Sonic Cinema

Sounds, Visions and Insights by Brian Skutle

Gamera 3: Revenge of Iris

Grade : A- Year : 1999 Director : Shûsuke Kaneko Running Time : 1hr 48min Genre : , , , ,
Movie review score
A-

“Gamera 3: Revenge of Iris” is one of the only non-Godzilla kaiju movies I’ve seen sans comedy riffs, and I do not think it will be the last one. It is a movie that has big, weird ideas to go along with its visuals of guys in suits brawling as monsters. There’s something about that aesthetic that is really starting to appeal to me.

This was the third part of a trilogy of “Gamera” films from the 1990s, but the only one from that trilogy I have seen, thus far. I have every intention of watching the first two films, because “Revenge of Iris” left me curious by how the world director Shusuke Kaneko builds to here. This is as good a monster movie as anyone has released in the past couple of decades, even if I found myself a bit lost, at times, with some of the events that take place here.

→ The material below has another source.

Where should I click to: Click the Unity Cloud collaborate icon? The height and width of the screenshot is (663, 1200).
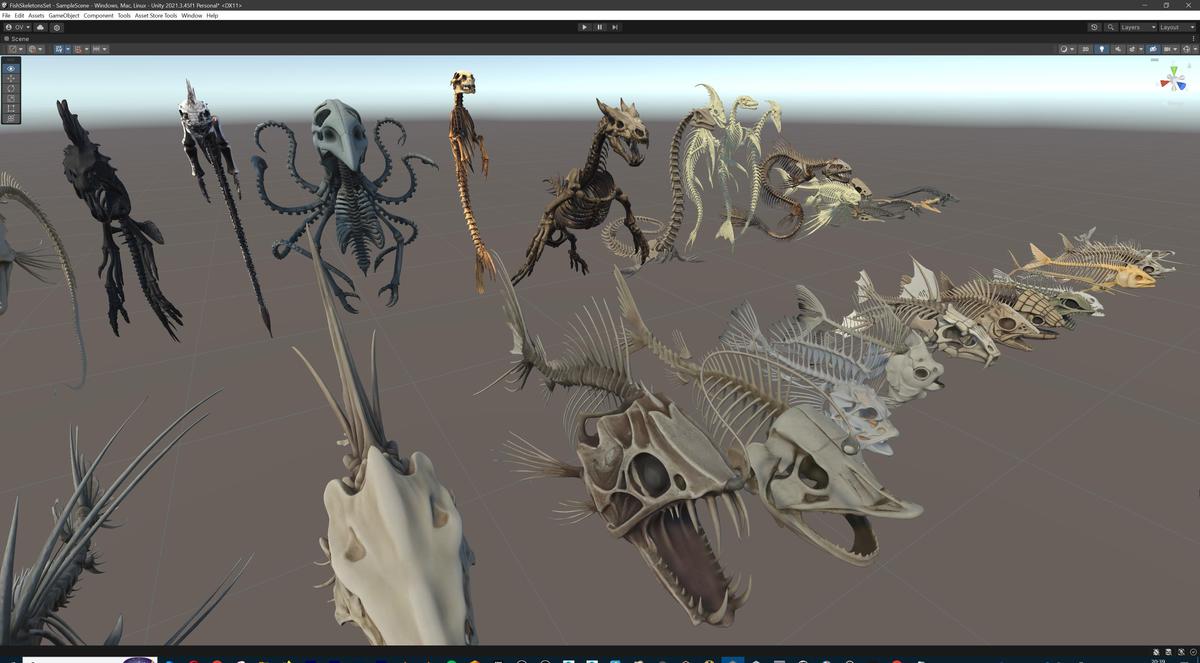click(40, 27)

The film takes place five years after Gamera, the turtle-like monster who is “friend to children,” has defeated a legion of Gyaos, monstrous birds bent on taking over the Earth. In the defense of Japan, Gamera was responsible for the death of Ayana’s parents, and the young woman has nothing but hatred and vengeance towards Gamera on her mind. When the Gyaos return, so does Gamera, and all the while, Ayana (Ai Maeda) finds a nest of baby Gyaos, and raises one as her own, named after the cat she lost five years before. There’s a strong connection between Ayana and Iris, and it drives us towards a major brawl between Iris and Gamera that takes on a particularly personal bent.

One of the things that struck me about this film was not only how personal it made a giant monster epic, with all the cliches that genre entails, but in how good it looked. The next year, Toho has “Godzilla 2000,” and look, when you have people in suits fighting, it’s hard to really make it look like anything else. That being said, though, “Revenge of Iris” does a more than admirable job in doing so, with the final battle looking like it would be right at home in the 1954 “Godzilla” film, and not just as a knock-off. This film takes it seriously while also recognizing the silliness of it all, and serves both well. The final confrontations between Gamera and Iris looks as good as any Hollywood disaster film that came out in these years.

Probably because I have not seen either of the first two films in the trilogy before I watched “Revenge of Iris,” there were times when I sort of lost the plot a bit, but I love that this film, written by Kaneko and Kazunori Itô, is more than just a carbon-copy disaster movie blueprint like Roland Emmerich’s atrocious “Godzilla” from the year before. There’s something genuine with this film, and how it goes about its business, beyond just “two guys fighting in suits.” Now granted, when that does happen, and the creatures are at the forefront of the story, this is kind of bonkers to watch, but the way it sets up Ayana and her bond with the Gyaos she names Iris, and raises as her own, has some real feeling going on that allows it to earn what feeling we get out of the end. There’s real storytelling, and a desire to present Ayana as a character that isn’t just a one-dimensional bystander, and we feel that in the performance by Ai Maeda, even when it gets very cheesy in the end.

This is the fifth kaiju movie- including American versions- that I’ve watched in a short time in preparing for a couple of podcasts. It will not be the last. I think I’m starting to see why they are so popular in Asia, and with fans around the world. It’s not just because of wanton destruction; it’s because that, every once in a while, somebody comes up with a story that has a little more to say, much like the original “Godzilla.”